The graduate-level programme, New Communication Technologies in the Arab World: Perspectives from the Gulf, which started last week, teaches the participants media and
technology.

The programme helps students reflect on the relationship between evolving information and communication technologies and transformative processes of globalisation. The highly interdisciplinary and interactive curriculum emphasises experiential learning through educational
partnerships.

The programme, which concludes on June 5, features guest speakers, experts, and practitioners from Al Jazeera, Qatar Museums, Qatar University, Northwestern University in Qatar, Qatar Computing Research Institute (QCRI), and GU-Q’s Centre for International and
Regional Studies. 

GU-Q Professor Mohamed Zayani, a media scholar and the programme’s co-director, said it offers an alternative educational experience and curricula.

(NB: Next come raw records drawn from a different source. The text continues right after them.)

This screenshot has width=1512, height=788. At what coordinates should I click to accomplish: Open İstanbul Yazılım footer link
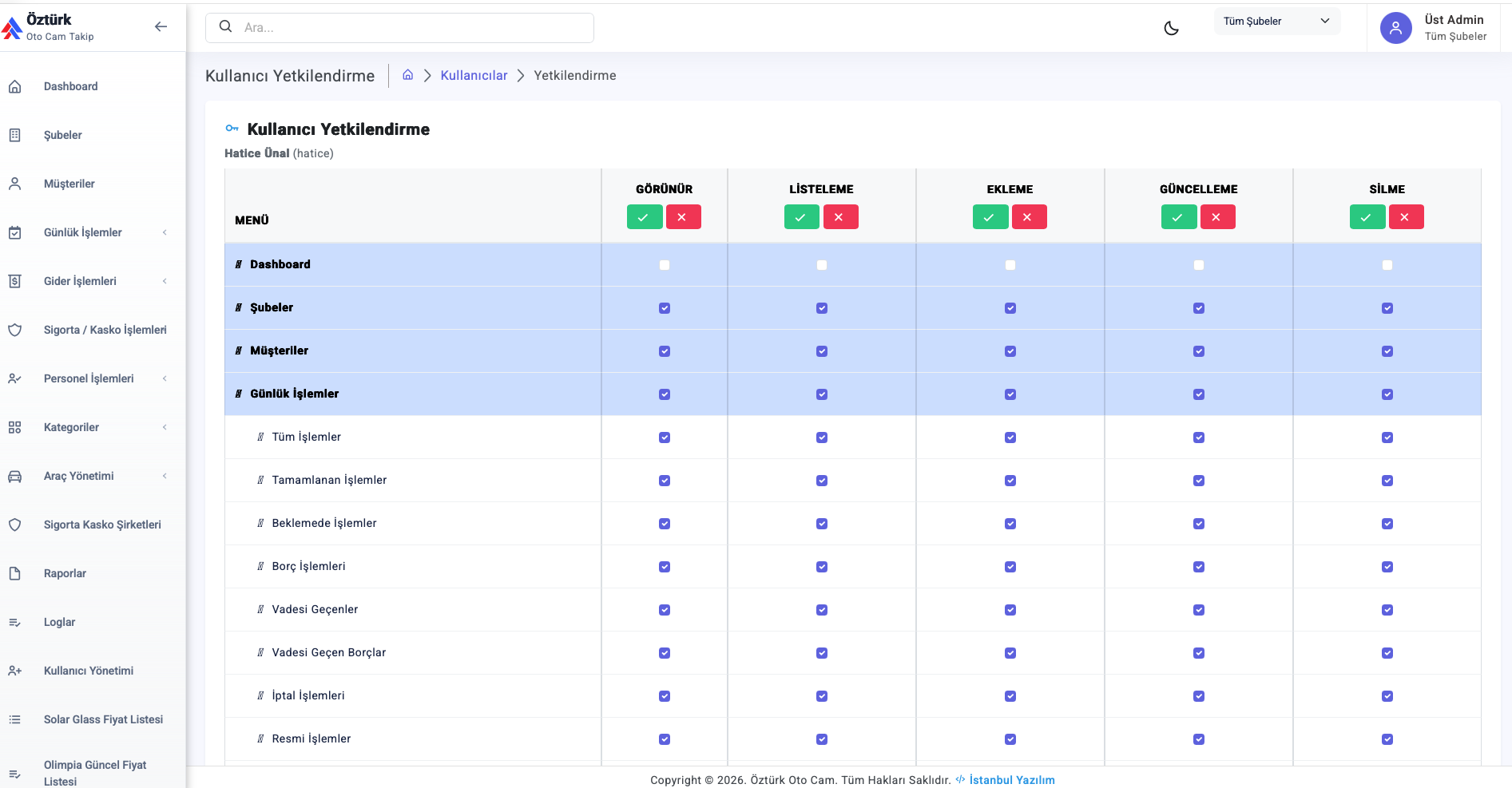(x=1011, y=780)
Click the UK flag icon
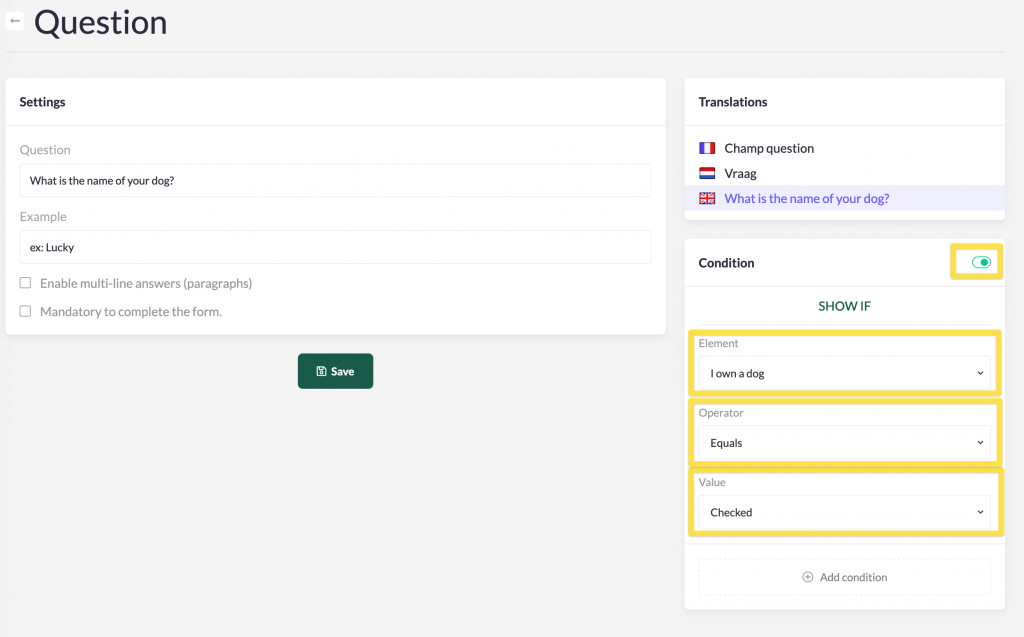The height and width of the screenshot is (637, 1024). 707,198
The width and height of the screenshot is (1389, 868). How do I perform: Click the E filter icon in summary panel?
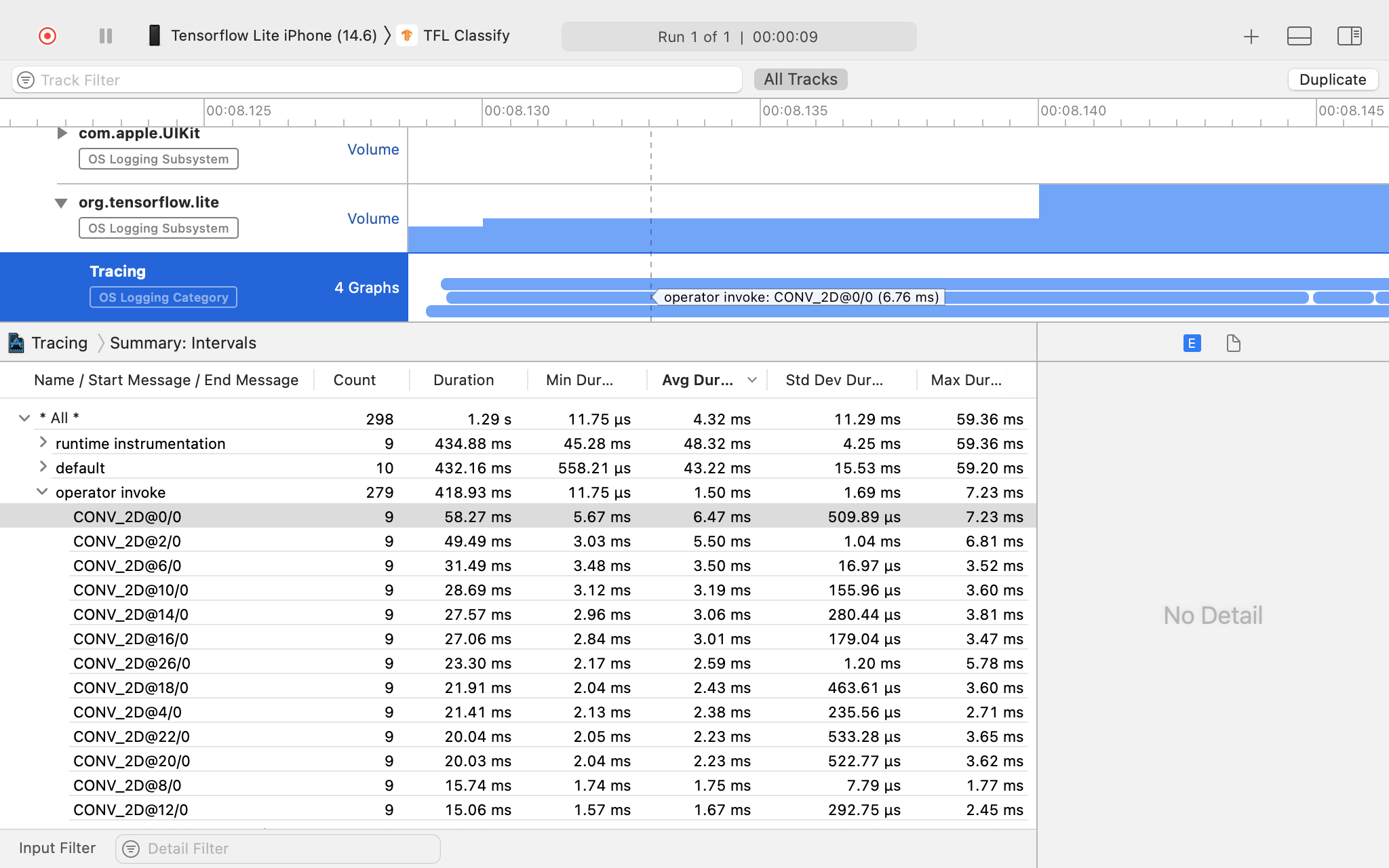pos(1192,343)
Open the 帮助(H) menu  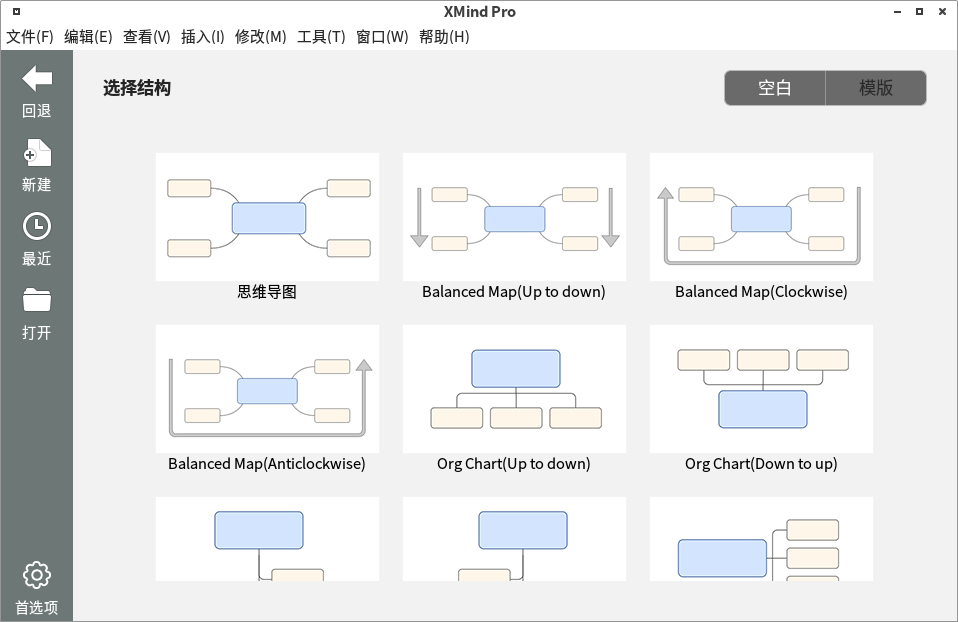tap(444, 37)
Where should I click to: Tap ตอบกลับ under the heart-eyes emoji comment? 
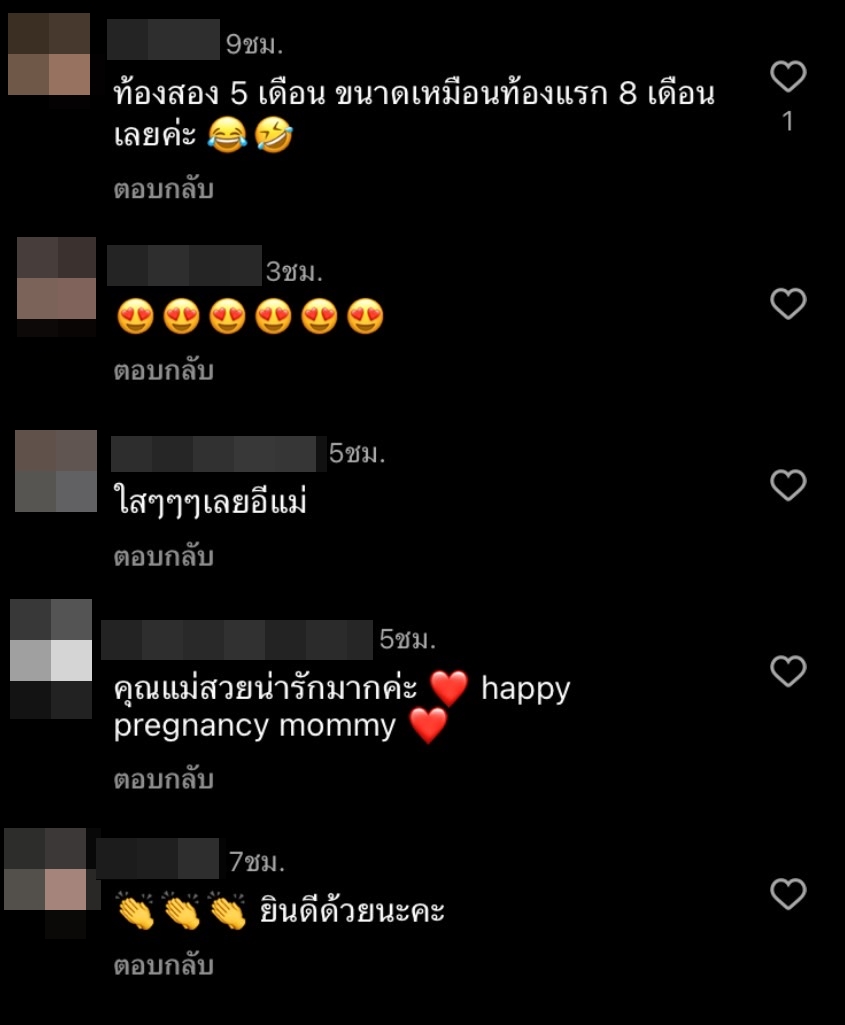[163, 371]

Programme co-director J R Osborn, assistant professor of Communication, Culture, and Technology at Georgetown University, said that a key focus is the relationship between technology and culture in the Arab world.

This year the programme coincides with the Al Jazeera Forum, which gives the students the opportunity to participate in the annual gathering of leading thinkers and strategists.

One of the components of the summer programme is the ability to use applied research methodologies to study the digital Middle East. Working with QCRI, students learn to use a tool that auto-tags and classifies social media traffic. They apply and administer this tool to social media traffic emanating from the Al Jazeera Forum and, once the Forum concludes, they analyse the data with QCRI researchers who specialise in new technologies.

GU-Q’s dean Gerd Nonneman said the mission of the summer programme meshes with the goals of Qatar National Vision 2030.

“The programme is a mixture of classroom learning and the sort of hands-on research and ‘immersion’ that becomes possible by leveraging the rich environment that Doha offers,” he explained.

The programme is offered in co-operation with the Communication, Culture and Technology Masters Programme and the Office of International Programmes, both based at Georgetown University’s campus in Washington, DC.